I’ve biked past the Nyquist-Harcourt Wildlife Sanctuary a few hundred times and leaned my bike up against a tree and walked in one hundred yard to the bridge and took a few pics. I can see, further along during my ride there is a parking lot where you can enter on the other side of the estuary. Just last Friday we were on the other side of the Wallkill at the River_To_Ridge parking lot and I could see that the river cut away leaving that spit of land surrounded by the river and the swamp.

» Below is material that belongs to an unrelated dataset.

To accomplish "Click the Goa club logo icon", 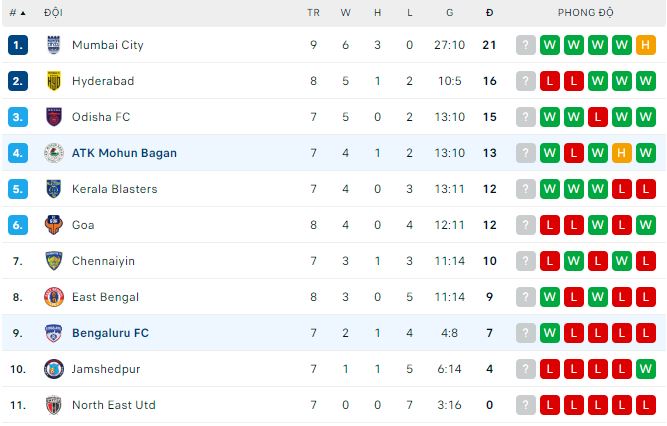I will 54,225.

Oxbow is a term that is easy enough to visualize. You think of some areal view of the Congo in National Geographic. I'd knows as well that this is how they described this park it was only on this trip that I finally realized that this had been a steep bend in the course of the river, an oxbow, which the river cut its way through during some flood and it ended up running its course through straight thereafter leaving what has been river front property and rendering it the swamp-front property of today. I was curious to see just when this course of the river shifted. The Nyquist-Harcourt Wildlife Sanctuary website suggests that it happened “hundreds” of years ago. If that were more than one but less four hundred years ago it might have been what drove the early town plan to have houses along this road. But then why was there no extant architecture on the other side of what had been the river? Was it all the land of one estate? A map from 1875 has the river flowing as it does today.
We parked and took a cold walk past what we presumed to be a waste treatment facility, given the big industrial looking containers, that started to smell pretty foul as we walked along at the outset. Later we made our way on to a nest of well-fenced community gardens. It looks like they are extremely popular. I had to fudge my way along for a bit, it wasn’t exactly marked, but I knew the general direction I wanted to proceed. At one point I clambered off from the main trail and came upon a huge field. Sitting in the grass about thirty yards out was a young man who abruptly got up and walked off. I too turned around and left him to the field.
Up closer to the opposite shore of Huguenot St, I felt the sound that cuts in the back of your windpipe, the sharp scrape of skates on a frozen lake. What appeared to be a father and a daughter were taking shots at a goal of two shoes. Over by the bridge two people were figure skating and three young ladies were tightening their white skates, preparing to head out as well. And for a moment New Paltz felt a Brueghel-like town in winter. Winter people had met to do something.